EU car tariff tensions rise as Volkswagen challenges EU strategy
An increasing number of manufacturers are beginning to publicly question the legitimacy of the European Union's alleged plans to raise tariffs on Chinese cars. Volkswagen has joined the discussion, proposing an alternative strategy.
Although the topic of the Chinese automotive industry and its influence on the European market has been discussed for some time, it was only in 2024 that the tension began to reach a truly dangerous level. Politics has entered the fray, which could significantly impact the balance of power in the industry.
The European Union is nearing the end of its investigation into Chinese subsidies allegedly received by those brands. The investigation’s outcome may be a significant increase in tariffs on electric cars produced in China. The United States has already taken such a step — from 1 August 2024, tariffs will be increased by as much as 100 per cent.
Of course, China is not remaining idle and is threatening retaliation in kind. In addition to the price war being waged by Chinese electric car manufacturers, there is now a tariff war, in which some players are already deploying their strongest arsenal.
Major European conglomerates are watching from the sidelines and do not necessarily support the EU's actions. For example, there is dissatisfaction in Wolfsburg.
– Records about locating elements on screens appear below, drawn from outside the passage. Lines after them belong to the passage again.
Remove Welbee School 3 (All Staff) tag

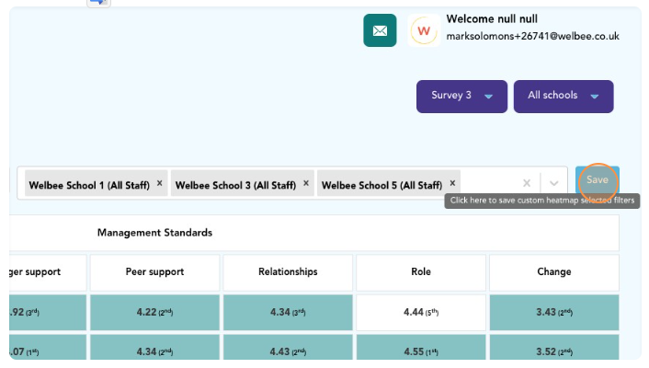306,184
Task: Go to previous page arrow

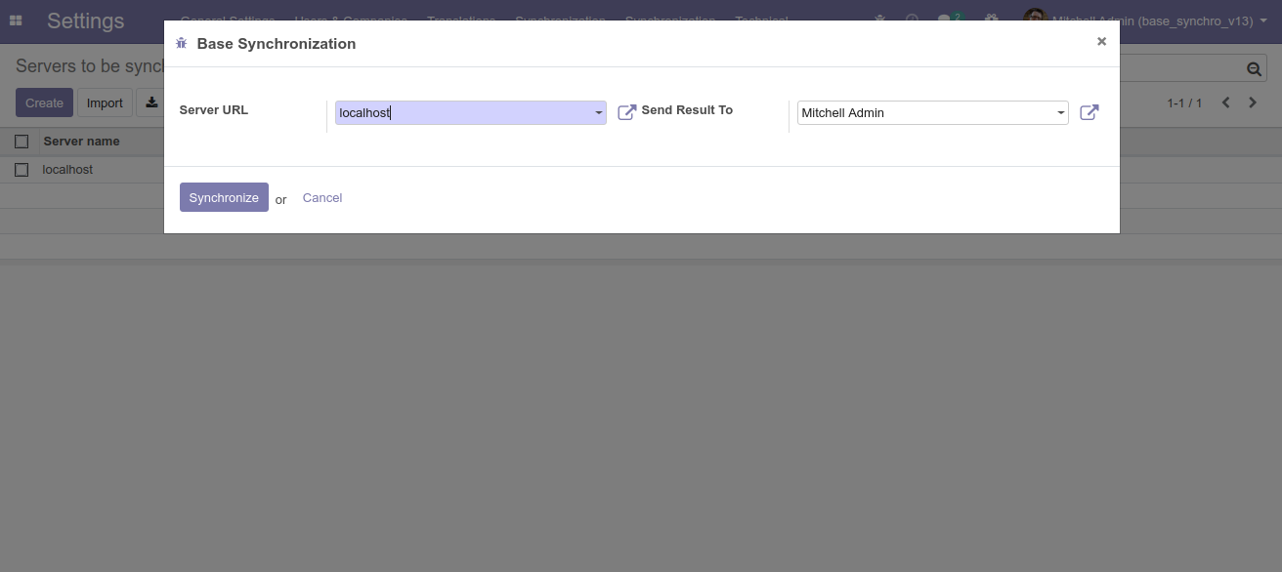Action: (x=1226, y=102)
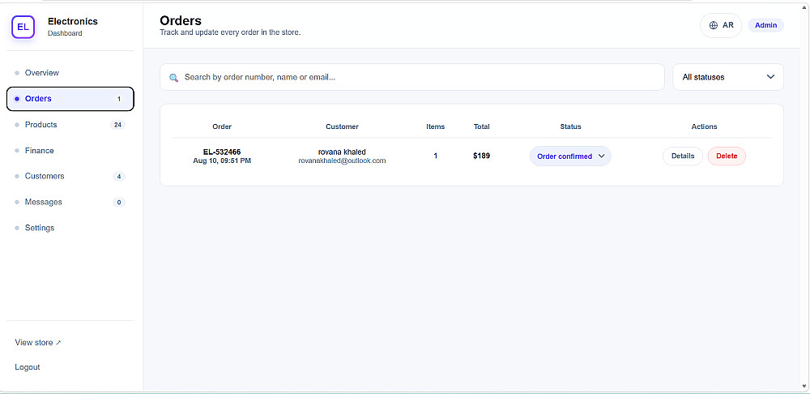Screen dimensions: 810x394
Task: Delete order EL-532466
Action: pos(727,156)
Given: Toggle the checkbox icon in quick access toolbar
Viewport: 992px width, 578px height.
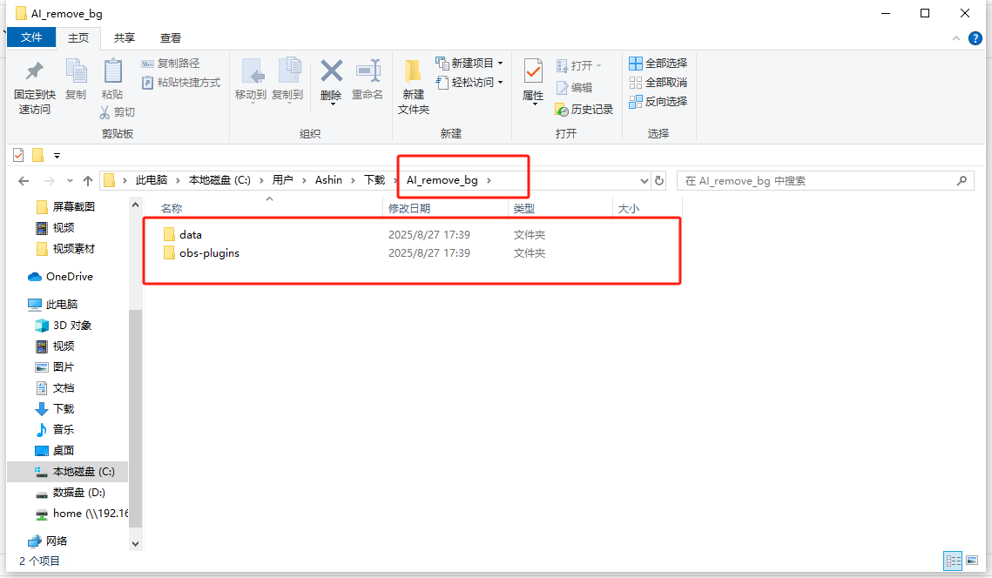Looking at the screenshot, I should click(18, 155).
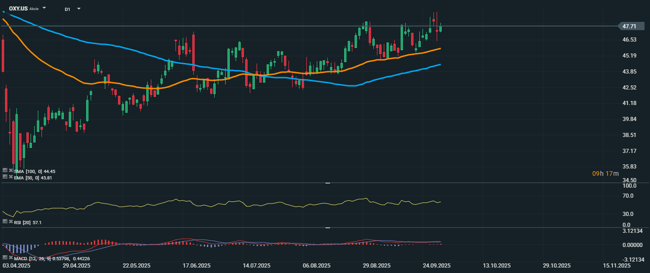650x273 pixels.
Task: Open the D1 timeframe dropdown arrow
Action: (79, 9)
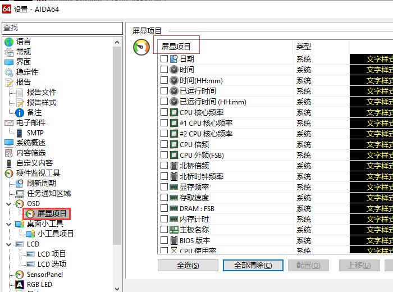
Task: Select LCD 选项 in the tree
Action: [x=52, y=264]
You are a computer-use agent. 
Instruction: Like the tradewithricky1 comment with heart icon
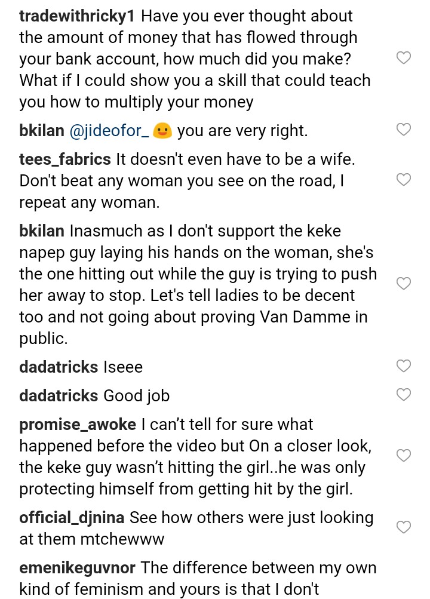click(404, 58)
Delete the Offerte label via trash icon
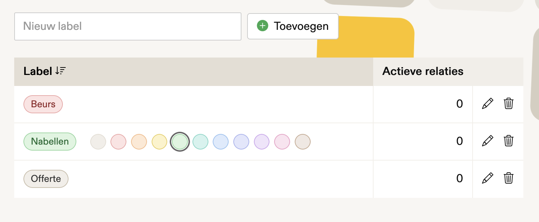 (x=509, y=178)
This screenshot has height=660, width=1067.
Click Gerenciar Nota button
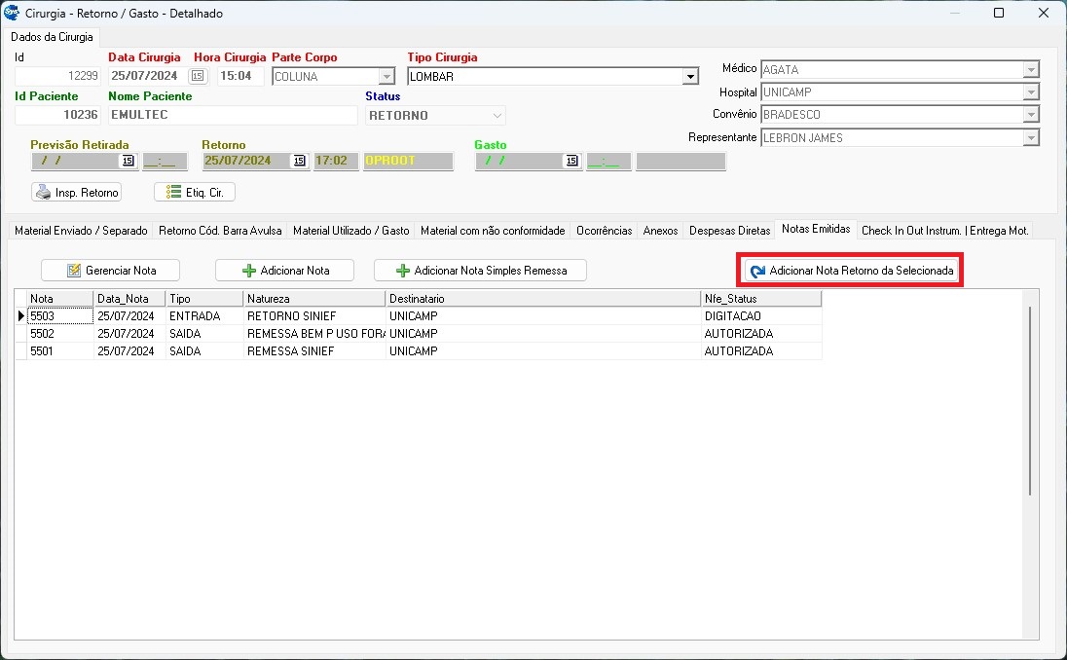pyautogui.click(x=111, y=271)
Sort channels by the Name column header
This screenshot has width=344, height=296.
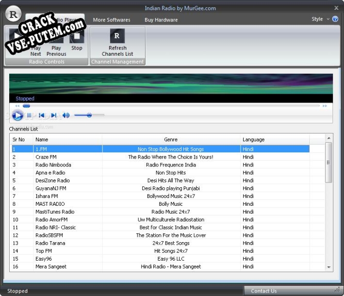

Volkswagen Group's Chief Financial Officer Arno Antlitz, in an interview with "Bloomberg," admitted that raising tariffs is not a good solution and will certainly not improve the competitiveness of European brands.
According to Antlitz, manufacturers from the Old Continent should primarily minimize the costs associated with car production. This will allow them to lower their final prices, take on the challenge posed by the Chinese automotive industry, and keep up in the technological race.